_Work request_. Starting at the first line of the data below, write out each line exactly until you reach the line containing "Cookiepolitik (108, 2206)", and include that line too.

▼▼▼

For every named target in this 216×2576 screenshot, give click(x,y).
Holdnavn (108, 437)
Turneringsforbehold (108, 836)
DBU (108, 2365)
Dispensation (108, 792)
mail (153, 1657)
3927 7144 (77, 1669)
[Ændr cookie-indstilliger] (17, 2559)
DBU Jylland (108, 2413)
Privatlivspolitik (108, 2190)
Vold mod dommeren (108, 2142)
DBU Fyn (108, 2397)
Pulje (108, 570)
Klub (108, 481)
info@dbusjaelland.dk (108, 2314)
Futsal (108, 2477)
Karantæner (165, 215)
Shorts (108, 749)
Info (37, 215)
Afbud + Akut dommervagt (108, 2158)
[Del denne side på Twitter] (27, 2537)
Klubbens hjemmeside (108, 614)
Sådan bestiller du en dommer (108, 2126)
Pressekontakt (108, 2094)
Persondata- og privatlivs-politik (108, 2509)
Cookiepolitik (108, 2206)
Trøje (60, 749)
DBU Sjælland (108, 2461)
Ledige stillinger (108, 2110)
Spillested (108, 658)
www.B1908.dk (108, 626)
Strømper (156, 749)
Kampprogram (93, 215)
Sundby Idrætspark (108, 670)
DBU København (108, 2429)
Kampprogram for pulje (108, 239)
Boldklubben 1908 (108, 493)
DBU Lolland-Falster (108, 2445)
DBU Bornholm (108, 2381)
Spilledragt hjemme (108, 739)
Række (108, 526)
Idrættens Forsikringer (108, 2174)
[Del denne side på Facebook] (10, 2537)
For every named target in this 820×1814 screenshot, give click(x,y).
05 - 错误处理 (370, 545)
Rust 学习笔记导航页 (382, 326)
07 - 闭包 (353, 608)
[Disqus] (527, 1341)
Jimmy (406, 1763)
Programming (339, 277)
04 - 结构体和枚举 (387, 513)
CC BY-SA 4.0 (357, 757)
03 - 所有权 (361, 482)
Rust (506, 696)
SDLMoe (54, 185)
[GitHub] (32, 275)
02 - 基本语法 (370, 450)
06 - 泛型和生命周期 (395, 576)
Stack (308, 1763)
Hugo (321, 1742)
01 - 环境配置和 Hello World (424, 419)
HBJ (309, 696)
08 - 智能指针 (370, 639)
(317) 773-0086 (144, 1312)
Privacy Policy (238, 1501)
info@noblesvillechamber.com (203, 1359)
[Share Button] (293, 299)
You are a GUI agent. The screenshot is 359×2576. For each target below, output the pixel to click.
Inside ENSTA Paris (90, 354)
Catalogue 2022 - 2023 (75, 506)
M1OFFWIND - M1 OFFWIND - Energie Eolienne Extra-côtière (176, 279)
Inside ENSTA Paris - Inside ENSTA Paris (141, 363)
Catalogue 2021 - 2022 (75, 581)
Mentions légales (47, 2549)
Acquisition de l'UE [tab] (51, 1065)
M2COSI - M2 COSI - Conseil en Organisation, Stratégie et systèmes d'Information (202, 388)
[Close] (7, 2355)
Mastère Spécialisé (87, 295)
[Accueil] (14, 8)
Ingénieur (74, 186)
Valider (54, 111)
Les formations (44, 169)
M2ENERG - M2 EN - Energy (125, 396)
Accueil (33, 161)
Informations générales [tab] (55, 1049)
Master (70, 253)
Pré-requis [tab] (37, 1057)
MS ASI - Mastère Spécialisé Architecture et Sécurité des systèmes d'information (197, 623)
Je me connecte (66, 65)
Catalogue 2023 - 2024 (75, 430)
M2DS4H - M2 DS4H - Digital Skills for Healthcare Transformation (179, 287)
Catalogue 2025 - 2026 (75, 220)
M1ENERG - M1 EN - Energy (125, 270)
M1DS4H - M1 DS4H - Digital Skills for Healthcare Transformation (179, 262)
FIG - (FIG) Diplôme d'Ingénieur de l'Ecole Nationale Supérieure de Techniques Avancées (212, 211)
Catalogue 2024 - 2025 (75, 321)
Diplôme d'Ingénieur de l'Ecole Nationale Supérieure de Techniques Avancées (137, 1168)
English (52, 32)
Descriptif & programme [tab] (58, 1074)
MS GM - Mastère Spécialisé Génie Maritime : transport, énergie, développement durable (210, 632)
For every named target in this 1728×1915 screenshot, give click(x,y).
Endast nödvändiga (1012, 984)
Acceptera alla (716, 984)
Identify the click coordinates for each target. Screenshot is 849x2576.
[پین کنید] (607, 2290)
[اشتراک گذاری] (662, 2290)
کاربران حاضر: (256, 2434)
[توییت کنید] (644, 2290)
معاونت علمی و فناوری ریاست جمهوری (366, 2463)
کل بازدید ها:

▲▲▲

_Expected output_.
For every named target in this 216×2576 screenshot, give click(x,y).
Holdnavn (108, 437)
Turneringsforbehold (108, 836)
DBU (108, 2365)
Dispensation (108, 792)
mail (153, 1657)
3927 7144 (77, 1669)
[Ændr cookie-indstilliger] (17, 2559)
DBU Jylland (108, 2413)
Privatlivspolitik (108, 2190)
Vold mod dommeren (108, 2142)
DBU Fyn (108, 2397)
Pulje (108, 570)
Klub (108, 481)
info@dbusjaelland.dk (108, 2314)
Futsal (108, 2477)
Karantæner (165, 215)
Shorts (108, 749)
Info (37, 215)
Afbud + Akut dommervagt (108, 2158)
[Del denne side på Twitter] (27, 2537)
Klubbens hjemmeside (108, 614)
Sådan bestiller du en dommer (108, 2126)
Pressekontakt (108, 2094)
Persondata- og privatlivs-politik (108, 2509)
Cookiepolitik (108, 2206)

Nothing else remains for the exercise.